Sin embargo, de un tiempo a esta parte, han ido llegando señales de disenso y tarjetas amarillas por parte de varios de los que se reúnen en torno a la mesa. Y en la última reunión se evidenciaron lo que se nombró como “diferencias irreconciliables” sobre los servicios que Osakidetza debe derivar a la sanidad privada. Resumiendo, varios de los participantes sostienen que han de reducirse a la mínima expresión o, directamente, eliminarse todos. Enfrente, el Gobierno vasco y otros agentes ponen los pies en el suelo y señalan que hay un nivel de colaboración con la sanidad privada que es indispensable mantener para garantizar la prestación del servicio y la mejora de sus condiciones.

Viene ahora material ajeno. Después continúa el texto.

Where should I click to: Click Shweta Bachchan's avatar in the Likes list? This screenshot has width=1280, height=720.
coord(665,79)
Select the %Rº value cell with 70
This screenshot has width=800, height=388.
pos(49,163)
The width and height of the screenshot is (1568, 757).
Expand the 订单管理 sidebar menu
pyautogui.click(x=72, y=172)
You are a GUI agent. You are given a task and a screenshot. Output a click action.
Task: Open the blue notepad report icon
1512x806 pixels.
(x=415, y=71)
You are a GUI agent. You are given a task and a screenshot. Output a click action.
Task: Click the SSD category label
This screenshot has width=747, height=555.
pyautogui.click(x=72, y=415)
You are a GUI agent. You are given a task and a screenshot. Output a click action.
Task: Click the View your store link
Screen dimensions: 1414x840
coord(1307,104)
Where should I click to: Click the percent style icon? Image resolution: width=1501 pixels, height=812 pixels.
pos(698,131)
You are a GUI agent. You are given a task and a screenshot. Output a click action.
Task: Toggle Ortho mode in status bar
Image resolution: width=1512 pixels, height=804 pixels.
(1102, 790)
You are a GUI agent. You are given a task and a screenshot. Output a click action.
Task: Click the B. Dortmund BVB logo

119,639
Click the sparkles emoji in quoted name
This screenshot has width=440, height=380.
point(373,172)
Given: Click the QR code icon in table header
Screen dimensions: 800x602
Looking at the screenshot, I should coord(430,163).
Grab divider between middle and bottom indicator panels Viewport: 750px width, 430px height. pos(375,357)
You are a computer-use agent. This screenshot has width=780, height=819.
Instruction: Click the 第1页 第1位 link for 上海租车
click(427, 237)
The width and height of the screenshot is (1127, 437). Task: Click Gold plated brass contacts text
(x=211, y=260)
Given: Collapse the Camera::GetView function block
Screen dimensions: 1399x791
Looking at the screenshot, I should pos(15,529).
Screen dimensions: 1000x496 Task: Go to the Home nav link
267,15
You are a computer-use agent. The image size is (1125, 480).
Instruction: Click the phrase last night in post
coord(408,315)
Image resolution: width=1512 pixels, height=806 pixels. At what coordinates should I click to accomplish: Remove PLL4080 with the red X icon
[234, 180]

Personalmente, creo que esta es la opción más realista. Sin dejar de comprender el espíritu de la contraria, veo en ella un maximalismo innecesario y, mucho temo, imposible de llevar a la práctica. Nadie niega que hay que blindar lo público, pero como vemos en tantos otros ámbitos -lo acabamos de comprobar en el industrial con la Operación Talgo-, una colaboración bien proporcionada con el sector privado puede ser muy positiva para todas las partes y, lo más importante, para el conjunto de la ciudadanía. Ahora que hasta los líderes de EH Bildu citan a Mario Draghi, gran apóstol de la entente público-privado, no debería ser tan difícil alcanzar ese punto de consenso por el que abogaba el consejero Alberto Martínez. Ojalá.